## Directions
Retype the listing below word for word, omitting the pictures.

--- Records provided ---

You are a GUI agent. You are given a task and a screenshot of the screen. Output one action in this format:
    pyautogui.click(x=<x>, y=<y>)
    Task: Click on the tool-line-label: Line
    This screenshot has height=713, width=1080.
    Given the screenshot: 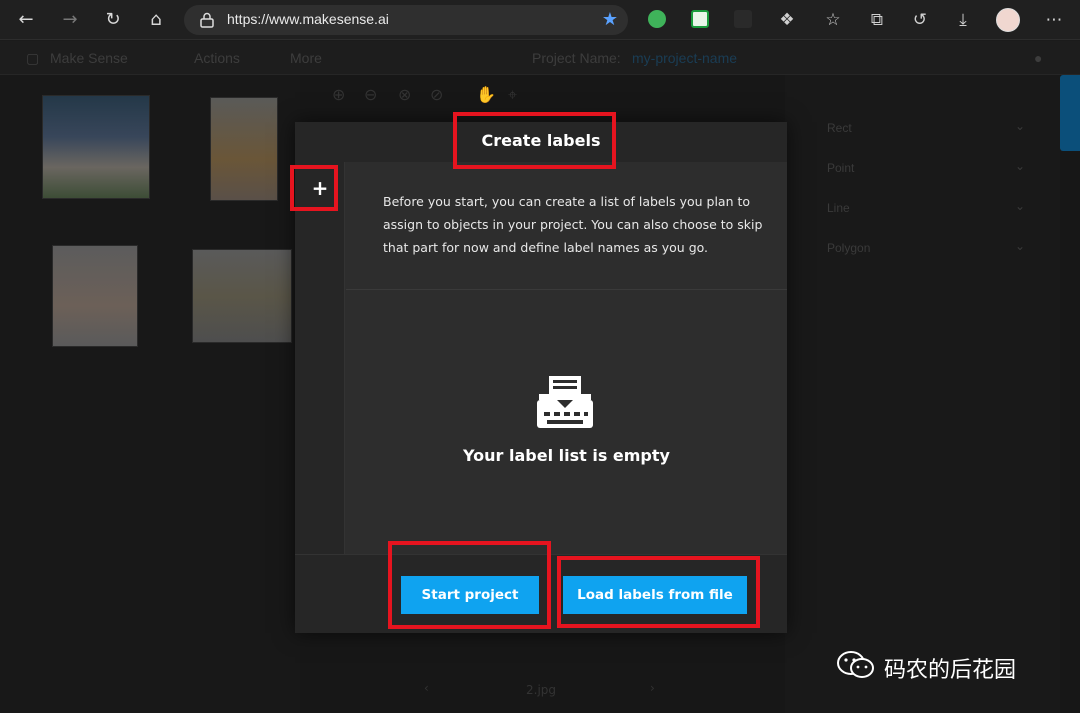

---

## The answer
You are a GUI agent. You are given a task and a screenshot of the screen. Output one action in this format:
    pyautogui.click(x=<x>, y=<y>)
    Task: Click on the tool-line-label: Line
    This screenshot has height=713, width=1080.
    Given the screenshot: 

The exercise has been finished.